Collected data
□ □ □ □

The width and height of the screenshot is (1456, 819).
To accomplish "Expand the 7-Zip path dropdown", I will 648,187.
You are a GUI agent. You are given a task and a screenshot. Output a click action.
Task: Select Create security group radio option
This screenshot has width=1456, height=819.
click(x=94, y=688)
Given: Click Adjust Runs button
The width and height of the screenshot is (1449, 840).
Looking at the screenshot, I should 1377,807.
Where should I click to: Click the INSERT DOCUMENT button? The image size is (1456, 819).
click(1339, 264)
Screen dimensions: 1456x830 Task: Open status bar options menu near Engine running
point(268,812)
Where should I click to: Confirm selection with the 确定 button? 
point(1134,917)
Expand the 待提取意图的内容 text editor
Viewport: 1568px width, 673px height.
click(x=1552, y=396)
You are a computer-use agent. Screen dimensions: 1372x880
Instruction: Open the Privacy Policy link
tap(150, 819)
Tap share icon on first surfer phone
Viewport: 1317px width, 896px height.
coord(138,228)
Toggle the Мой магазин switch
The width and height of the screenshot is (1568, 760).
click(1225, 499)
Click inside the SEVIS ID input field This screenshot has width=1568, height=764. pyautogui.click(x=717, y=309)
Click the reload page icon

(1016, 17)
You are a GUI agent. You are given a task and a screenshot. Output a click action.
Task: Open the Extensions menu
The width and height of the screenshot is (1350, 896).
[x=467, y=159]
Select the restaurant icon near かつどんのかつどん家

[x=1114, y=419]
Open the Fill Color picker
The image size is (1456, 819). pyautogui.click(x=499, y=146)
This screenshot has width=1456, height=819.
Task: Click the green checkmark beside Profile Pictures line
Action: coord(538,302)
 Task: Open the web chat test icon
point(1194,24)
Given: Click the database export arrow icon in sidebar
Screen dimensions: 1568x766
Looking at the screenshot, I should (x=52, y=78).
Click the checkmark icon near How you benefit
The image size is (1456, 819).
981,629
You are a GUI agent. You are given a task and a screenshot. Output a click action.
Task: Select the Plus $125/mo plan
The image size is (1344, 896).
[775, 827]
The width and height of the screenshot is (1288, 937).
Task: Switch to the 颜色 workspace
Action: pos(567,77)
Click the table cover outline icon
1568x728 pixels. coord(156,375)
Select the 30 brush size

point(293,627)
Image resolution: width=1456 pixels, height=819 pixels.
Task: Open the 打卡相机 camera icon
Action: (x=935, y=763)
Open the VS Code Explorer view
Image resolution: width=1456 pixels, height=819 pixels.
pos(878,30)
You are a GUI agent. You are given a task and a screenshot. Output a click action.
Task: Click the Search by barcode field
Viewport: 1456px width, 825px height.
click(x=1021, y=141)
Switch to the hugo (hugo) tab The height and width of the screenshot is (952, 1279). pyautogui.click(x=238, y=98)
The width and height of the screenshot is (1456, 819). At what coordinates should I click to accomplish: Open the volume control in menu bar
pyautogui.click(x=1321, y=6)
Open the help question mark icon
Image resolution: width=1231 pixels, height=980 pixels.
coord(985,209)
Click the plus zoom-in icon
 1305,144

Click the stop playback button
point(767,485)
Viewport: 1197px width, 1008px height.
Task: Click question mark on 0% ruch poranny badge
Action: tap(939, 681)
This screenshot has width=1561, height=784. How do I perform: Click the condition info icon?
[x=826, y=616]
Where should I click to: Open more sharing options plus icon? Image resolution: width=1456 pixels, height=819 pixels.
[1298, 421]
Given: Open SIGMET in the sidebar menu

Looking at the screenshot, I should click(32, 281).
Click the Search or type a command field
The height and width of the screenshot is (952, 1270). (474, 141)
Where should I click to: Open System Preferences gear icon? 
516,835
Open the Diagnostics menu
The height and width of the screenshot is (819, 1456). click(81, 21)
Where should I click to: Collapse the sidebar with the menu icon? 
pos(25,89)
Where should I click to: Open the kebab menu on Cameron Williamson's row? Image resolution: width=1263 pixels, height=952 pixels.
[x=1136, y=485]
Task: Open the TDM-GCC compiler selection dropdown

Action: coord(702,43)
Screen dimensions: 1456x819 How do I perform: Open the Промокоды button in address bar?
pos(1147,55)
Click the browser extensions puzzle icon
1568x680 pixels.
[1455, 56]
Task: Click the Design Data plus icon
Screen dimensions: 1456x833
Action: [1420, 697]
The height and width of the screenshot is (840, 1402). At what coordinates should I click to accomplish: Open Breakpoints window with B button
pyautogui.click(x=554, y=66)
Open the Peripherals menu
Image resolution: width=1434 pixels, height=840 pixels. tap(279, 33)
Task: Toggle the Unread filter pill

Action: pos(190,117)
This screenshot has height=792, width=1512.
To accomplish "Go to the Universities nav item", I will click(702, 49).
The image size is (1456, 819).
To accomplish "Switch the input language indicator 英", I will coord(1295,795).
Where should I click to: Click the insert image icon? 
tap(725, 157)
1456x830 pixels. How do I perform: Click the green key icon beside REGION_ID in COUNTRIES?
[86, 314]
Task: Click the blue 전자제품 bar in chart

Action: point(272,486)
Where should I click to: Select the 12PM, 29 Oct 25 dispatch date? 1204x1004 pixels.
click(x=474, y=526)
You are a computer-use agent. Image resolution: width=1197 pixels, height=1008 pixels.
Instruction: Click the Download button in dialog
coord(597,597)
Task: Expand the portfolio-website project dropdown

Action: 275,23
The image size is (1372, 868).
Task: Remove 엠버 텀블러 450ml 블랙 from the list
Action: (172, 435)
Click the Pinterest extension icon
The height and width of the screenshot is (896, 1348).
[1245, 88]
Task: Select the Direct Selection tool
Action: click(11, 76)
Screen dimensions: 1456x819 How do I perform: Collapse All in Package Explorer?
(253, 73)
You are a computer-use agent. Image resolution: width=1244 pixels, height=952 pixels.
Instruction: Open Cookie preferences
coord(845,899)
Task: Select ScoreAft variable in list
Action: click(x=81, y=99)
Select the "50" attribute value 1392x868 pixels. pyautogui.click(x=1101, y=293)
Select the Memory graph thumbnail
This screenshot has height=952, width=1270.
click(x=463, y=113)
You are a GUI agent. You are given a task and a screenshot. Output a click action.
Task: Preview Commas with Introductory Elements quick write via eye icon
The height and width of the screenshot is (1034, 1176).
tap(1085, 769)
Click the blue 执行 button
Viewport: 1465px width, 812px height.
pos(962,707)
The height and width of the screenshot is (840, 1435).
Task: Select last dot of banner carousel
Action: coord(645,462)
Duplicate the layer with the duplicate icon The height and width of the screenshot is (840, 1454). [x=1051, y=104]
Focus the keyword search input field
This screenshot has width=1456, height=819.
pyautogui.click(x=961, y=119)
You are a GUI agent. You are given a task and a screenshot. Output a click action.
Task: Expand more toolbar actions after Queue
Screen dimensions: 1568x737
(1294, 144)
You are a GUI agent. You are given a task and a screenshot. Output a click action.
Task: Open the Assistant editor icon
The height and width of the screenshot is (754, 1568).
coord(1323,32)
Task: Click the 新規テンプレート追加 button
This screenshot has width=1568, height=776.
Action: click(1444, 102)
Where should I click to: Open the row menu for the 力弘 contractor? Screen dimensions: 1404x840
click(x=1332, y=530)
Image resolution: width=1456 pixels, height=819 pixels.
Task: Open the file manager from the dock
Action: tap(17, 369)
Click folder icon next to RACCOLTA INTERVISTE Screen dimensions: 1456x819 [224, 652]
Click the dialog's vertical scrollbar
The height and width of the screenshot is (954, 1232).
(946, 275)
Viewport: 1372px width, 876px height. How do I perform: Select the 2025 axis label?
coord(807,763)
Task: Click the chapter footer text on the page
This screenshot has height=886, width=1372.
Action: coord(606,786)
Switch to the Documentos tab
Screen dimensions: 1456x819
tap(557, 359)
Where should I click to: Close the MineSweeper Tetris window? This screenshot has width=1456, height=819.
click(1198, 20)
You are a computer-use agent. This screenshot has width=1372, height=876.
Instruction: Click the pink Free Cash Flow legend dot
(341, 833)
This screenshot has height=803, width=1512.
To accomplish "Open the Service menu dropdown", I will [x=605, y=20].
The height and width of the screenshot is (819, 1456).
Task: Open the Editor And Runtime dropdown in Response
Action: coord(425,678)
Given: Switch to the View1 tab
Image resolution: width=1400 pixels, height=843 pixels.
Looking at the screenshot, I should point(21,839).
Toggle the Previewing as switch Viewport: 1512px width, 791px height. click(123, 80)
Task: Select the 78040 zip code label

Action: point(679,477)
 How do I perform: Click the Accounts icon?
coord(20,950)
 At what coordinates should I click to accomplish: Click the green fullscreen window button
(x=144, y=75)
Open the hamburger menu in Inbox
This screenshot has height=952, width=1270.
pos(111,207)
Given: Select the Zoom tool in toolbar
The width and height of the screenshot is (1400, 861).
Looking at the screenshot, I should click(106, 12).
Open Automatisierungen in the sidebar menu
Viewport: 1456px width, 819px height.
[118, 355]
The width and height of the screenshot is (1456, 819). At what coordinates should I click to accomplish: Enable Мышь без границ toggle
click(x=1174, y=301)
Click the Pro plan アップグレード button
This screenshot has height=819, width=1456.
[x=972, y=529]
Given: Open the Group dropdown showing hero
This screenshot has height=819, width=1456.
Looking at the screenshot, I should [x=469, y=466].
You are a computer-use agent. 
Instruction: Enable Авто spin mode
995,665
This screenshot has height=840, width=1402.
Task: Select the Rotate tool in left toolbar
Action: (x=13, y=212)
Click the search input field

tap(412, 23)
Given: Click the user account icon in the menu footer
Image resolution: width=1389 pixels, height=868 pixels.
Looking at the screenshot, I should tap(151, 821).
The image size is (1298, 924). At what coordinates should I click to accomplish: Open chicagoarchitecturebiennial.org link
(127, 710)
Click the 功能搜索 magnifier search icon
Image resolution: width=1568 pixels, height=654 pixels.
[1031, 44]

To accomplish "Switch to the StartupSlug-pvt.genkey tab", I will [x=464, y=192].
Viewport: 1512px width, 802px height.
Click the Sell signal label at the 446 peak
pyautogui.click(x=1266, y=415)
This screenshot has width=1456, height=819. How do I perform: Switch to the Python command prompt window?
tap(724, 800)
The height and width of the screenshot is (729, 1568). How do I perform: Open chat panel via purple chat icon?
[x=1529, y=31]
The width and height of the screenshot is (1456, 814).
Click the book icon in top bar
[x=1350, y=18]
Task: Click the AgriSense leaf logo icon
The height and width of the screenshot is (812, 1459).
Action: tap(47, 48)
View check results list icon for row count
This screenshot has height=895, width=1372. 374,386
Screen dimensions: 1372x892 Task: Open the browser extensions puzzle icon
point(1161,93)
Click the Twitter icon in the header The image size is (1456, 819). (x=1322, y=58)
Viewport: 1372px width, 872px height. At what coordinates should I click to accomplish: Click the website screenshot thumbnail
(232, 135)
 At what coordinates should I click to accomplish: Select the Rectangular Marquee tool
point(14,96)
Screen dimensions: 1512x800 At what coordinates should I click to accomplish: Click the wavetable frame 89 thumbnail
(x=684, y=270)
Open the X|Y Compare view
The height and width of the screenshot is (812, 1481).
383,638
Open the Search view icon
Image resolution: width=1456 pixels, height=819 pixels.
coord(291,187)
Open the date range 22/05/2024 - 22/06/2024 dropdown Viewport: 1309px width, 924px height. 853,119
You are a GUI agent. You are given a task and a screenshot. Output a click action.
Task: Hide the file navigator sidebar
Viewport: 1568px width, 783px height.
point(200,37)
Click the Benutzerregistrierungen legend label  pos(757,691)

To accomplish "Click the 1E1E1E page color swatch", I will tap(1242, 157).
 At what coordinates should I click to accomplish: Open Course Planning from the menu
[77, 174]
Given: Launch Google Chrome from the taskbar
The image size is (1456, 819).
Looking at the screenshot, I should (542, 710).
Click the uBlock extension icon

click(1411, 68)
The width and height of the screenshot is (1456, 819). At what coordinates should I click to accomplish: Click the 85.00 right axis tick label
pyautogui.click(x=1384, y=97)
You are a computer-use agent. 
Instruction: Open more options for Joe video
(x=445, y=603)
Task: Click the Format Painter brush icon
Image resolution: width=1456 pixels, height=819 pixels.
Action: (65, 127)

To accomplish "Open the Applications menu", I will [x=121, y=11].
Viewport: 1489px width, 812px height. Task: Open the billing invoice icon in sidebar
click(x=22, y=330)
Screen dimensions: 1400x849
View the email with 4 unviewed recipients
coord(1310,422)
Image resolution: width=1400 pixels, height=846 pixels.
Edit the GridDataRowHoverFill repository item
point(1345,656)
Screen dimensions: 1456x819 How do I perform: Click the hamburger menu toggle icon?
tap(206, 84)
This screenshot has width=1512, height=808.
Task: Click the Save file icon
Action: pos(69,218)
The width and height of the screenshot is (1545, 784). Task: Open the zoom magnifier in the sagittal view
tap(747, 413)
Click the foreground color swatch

□ □ □ □

TASK DIRECTIONS = As listed above, the lines from the line with "Click the search input field" to the line with "The width and height of the screenshot is (1456, 814)." are to be echoed exactly, with both ends included and nothing added.

COMPLETED TASK =
Click the search input field

tap(412, 23)
Given: Click the user account icon in the menu footer
Image resolution: width=1389 pixels, height=868 pixels.
Looking at the screenshot, I should tap(151, 821).
The image size is (1298, 924). At what coordinates should I click to accomplish: Open chicagoarchitecturebiennial.org link
(127, 710)
Click the 功能搜索 magnifier search icon
Image resolution: width=1568 pixels, height=654 pixels.
[1031, 44]

To accomplish "Switch to the StartupSlug-pvt.genkey tab", I will [x=464, y=192].
Viewport: 1512px width, 802px height.
Click the Sell signal label at the 446 peak
pyautogui.click(x=1266, y=415)
This screenshot has width=1456, height=819. How do I perform: Switch to the Python command prompt window?
tap(724, 800)
The height and width of the screenshot is (729, 1568). How do I perform: Open chat panel via purple chat icon?
[x=1529, y=31]
The width and height of the screenshot is (1456, 814).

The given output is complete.